I guess I’m sort of a feminist. My partner makes fun of me because I like movies/stories with “strong independent female” characters (think Hunger Games, Wonder Woman), which gives you a small idea of my character, ha. I strongly believe that STEM can benefit from and therefore need more diversity (although undecided about the best way to get there). I try my best to support the female-oriented student orgs at my school (we just started a new org this year which is going great, and managed to get funding for a couple of students to travel to a national conference).

Recently, I traveled to an academic conference, and there were two gender-related incidents that I was uncertain about. So I’m writing down some thoughts about them, and turning to the blogosphere to help me interpret them.

1) The over-zealous student?

The professional organization I’m part of usually organizes a lunch / workshop at these conferences to bring people together. At this particular conference, there was a lunch, where a few well-established female profs talked about their professional path.

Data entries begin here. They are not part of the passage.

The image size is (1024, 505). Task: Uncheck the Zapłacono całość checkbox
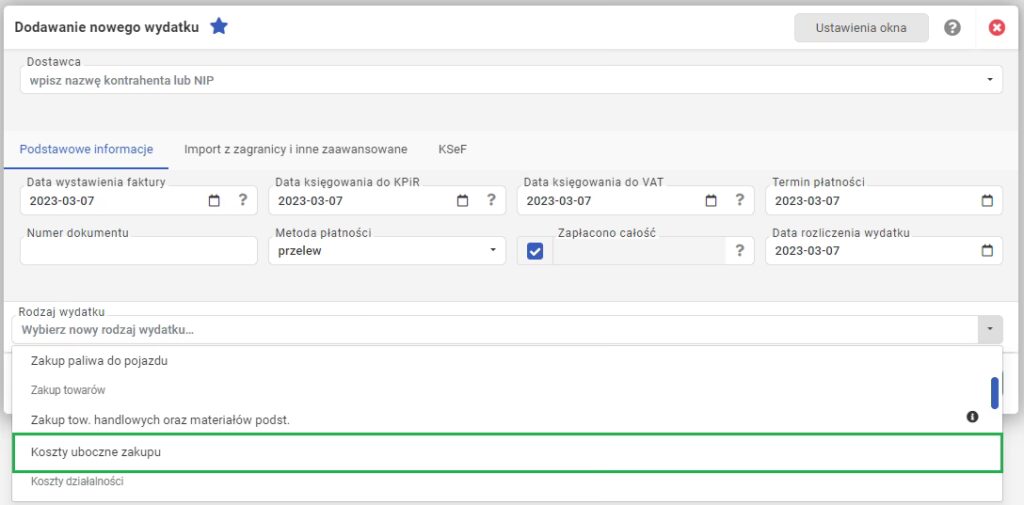tap(535, 251)
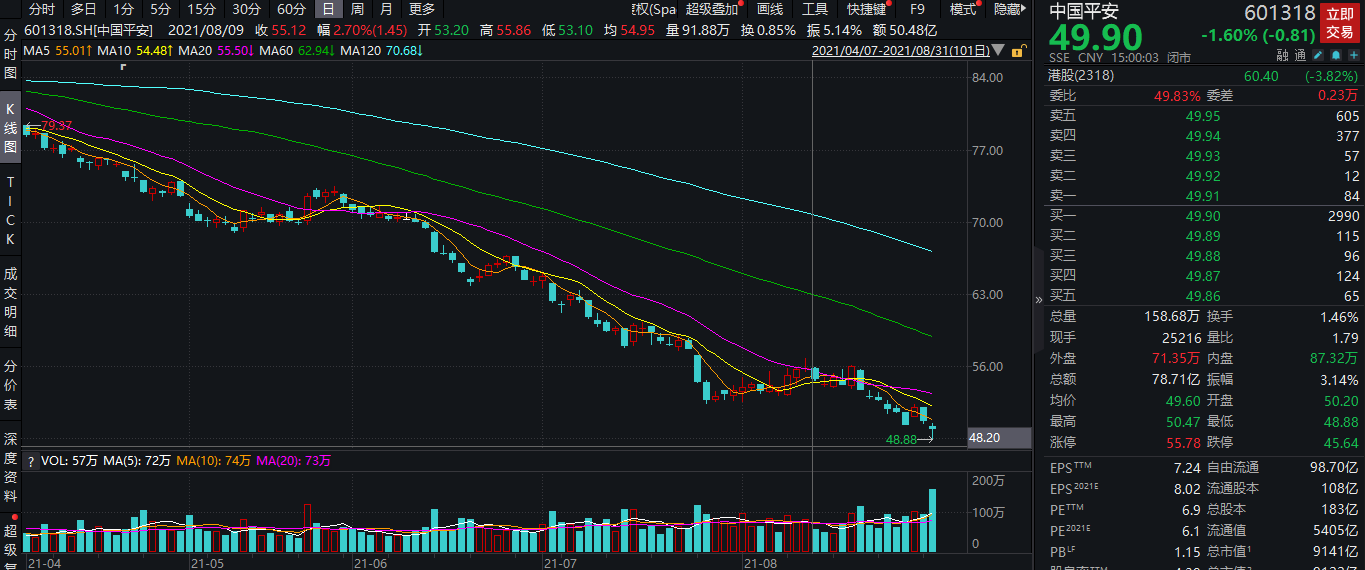Click the pencil note icon under the stock code
Image resolution: width=1365 pixels, height=570 pixels.
pos(1318,57)
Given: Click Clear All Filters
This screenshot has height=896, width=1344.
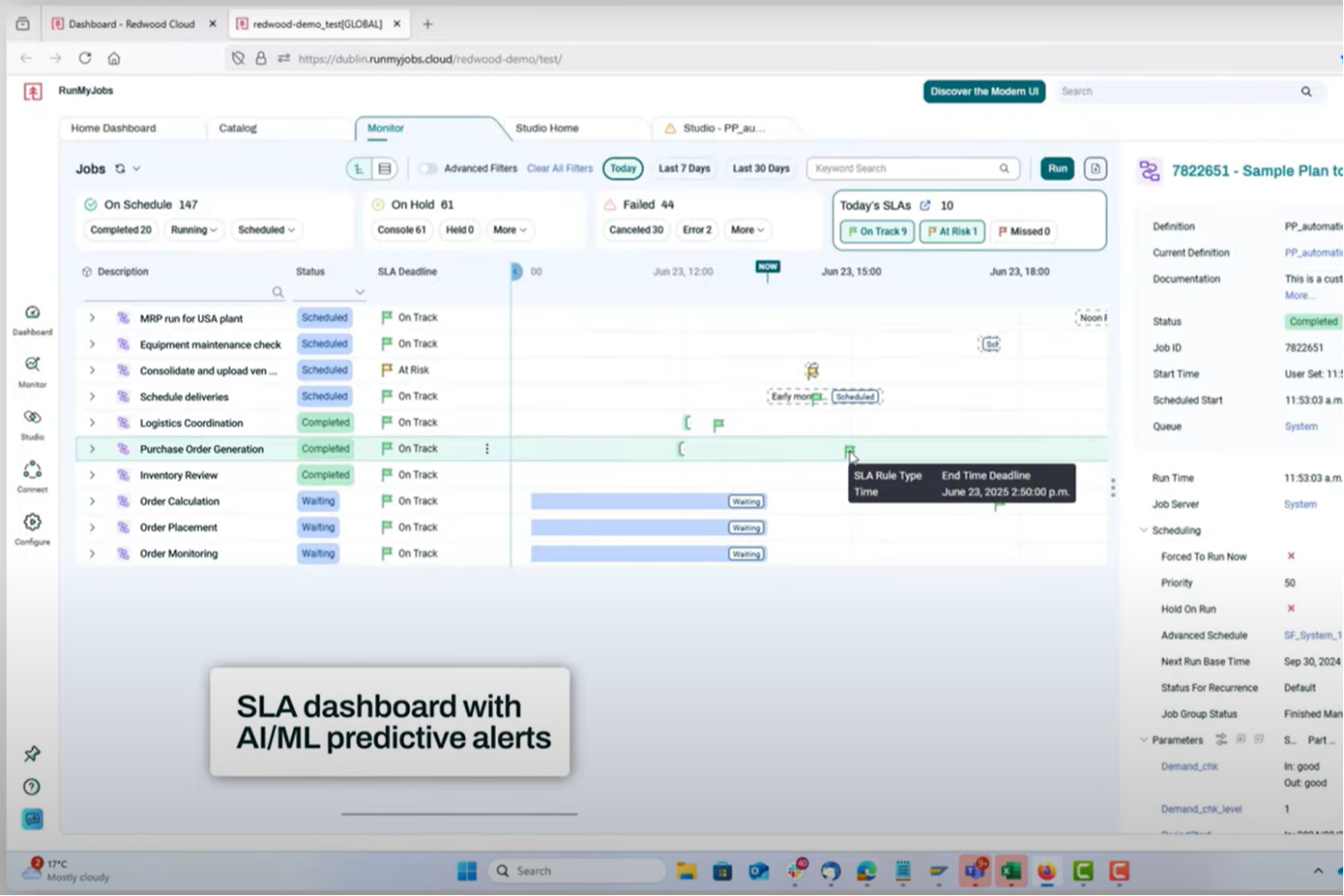Looking at the screenshot, I should [559, 168].
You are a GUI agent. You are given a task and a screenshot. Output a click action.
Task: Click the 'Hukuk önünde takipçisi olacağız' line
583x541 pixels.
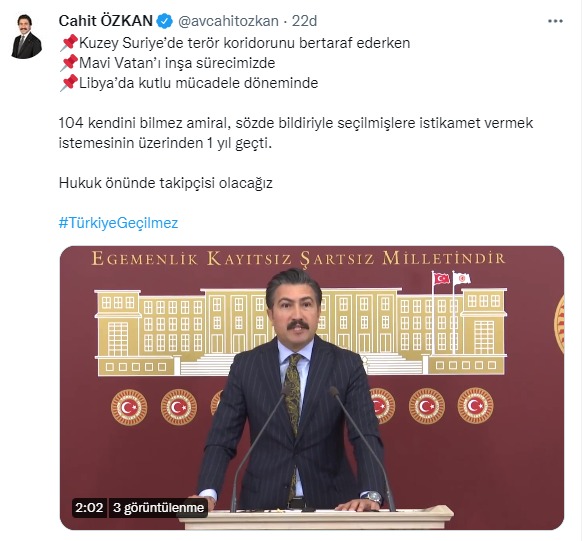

Their tone was mostly positive and talked about the challenges they faced and how they overcame them to reach their current success.

During the Q&A, a PhD student brought up some of the issues she’s faced with her colleagues, who tended to discount her ideas because of her gender, and some other discrimination that she’d faced. (I wish I could remember the exact issues she mentioned, but I don’t think she was very specific.) The tone here was a fair bit more negative and critical of the lunch, implying that they had glossed over the current state of things.

Later, I had the chance to get dinner with her and some other people (including her advisor), and asked her about her points and for more specific examples. I mentioned that I couldn’t really relate (since I’ve mostly had a positive experience) but wanted to know more about her experience and the kinds of issues she’d faced. She started going on a long and vehement diatribe that basically alienated everyone at the table, including myself. I had wanted to hear her side of things, but it just got… one-sided. My friend sitting next to me, who has pretty conservative views, was barely holding his tongue.

Was she right to be so angry? On one hand, I’m sure she has good points, and things are really not all sunshine and roses. I had a pretty good experience during school, but I believe there are serious issues, especially in industry or when working with people who may be less sensitive to these issues (unfortunately, if I may make some blanket generalizations, in my experience it tends to be foreigners who have a more traditional view of gender roles). On the other hand, her rant was not really helping convey her message, and seemed to reinforce the stereotype of a “crazy feminist”.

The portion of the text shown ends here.